The Appellate Court's holding in Double G.G. Leasing simply reaffirms longstanding principles and case law, both in Connecticut and other jurisdictions, that the insured's refusal to comply with the carrier's request for records and documents that are relevant and material to the investigation precludes coverage under the respective policy. See, e.g., Taricani v. Nationwide Mut. Ins. Co., 77 Conn. App. 139 (2003) (concluding that the plaintiffs' failure to appear at their examination under oath was a material breach of the conditions in their commercial insurance policy); Wright v. State Farm Mut. Auto. Ins. Co., 1997 Conn. Super. LEXIS 3122 (Conn. Super. Ct., J.D. of Hartford-New Britain at Hartford, Nov. 18, 1997) (Aurigemma, J.) (same); McCarthy v. Travelers Indem.Co., 2000 Conn. Super. LEXIS 823 (Conn. Super. Ct., J.D. of Fairfield at Bridgeport, Mar. 29, 2000) (Melville, J.) (holding that although the insured attended an examination under oath, he failed to produce relevant documents and, therefore, is in breach of the insurance policy); Priority Finishing Corp. v. Hartford Steam Boiler Inspection & Ins. Co., 1998 Conn. Super. LEXIS 2815 (Conn. Super. Ct., J.D. of Hartford-New Britain at Hartford, Oct. 6, 1998) (Satter, J.) (recognizing the rule that an insurer is entitled to require of the insured sufficient records to substantiate the validity of the loss); Bergen v. The Standard Fire Ins. Co., 1997 Conn. Super. LEXIS 3494, at *24 (Conn. Super. Ct., J.D. of Milford-Ansonia at Milford, Dec. 31, 1997) (Corradino, J.) (holding that financial records of the insured are patently relevant to the company's rightful scope of an investigation, and "[r]equests for income records are certainly material inquiries . . . and, if that is so, demands for bank statements and information about various bank accounts would also seem to be so."); Capello v. Aetna Life & Casualty Co., 1993 Conn. Super. LEXIS 817 (Conn. Super. Ct., J.D. of Hartford-New Britain at Hartford, Apr. 12, 1993) (Aurigemma, J.) (holding that the Fifth Amendment does not excuse an insured's cooperation under a policy). The Double G.G. Leasing case further confirms that a carrier is entitled to documents and information that are relevant and material to the investigation of the claim, whether suspicious or not. This rule allows the carrier to make an informed coverage decision and to protect itself from false claims.

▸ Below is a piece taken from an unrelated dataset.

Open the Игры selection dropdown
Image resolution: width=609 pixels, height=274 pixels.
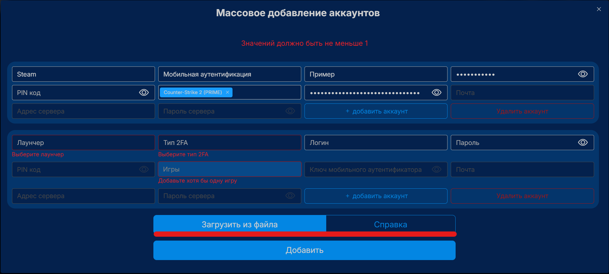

1 These requests included but were not limited to state and federal income tax returns, individual, joint, several, corporate partnership or business filed by the plaintiff or on his behalf or on behalf of any entity or business which employed Glatzel or in which he owned any ownership interest. The requests also included all financial statements, general ledgers or other financial documents prepared or created by Glatzel or any other person or entity which pertained to his financial condition. 2 The Double G.G. court noted that the Namerow case did not require motive to be proven as a separate element of a civil arson offense "but that motive is still relevant to such a defense" and that "its role is best served by bolstering cases in which direct evidence of arson is lacking." Id. at 428 n.5.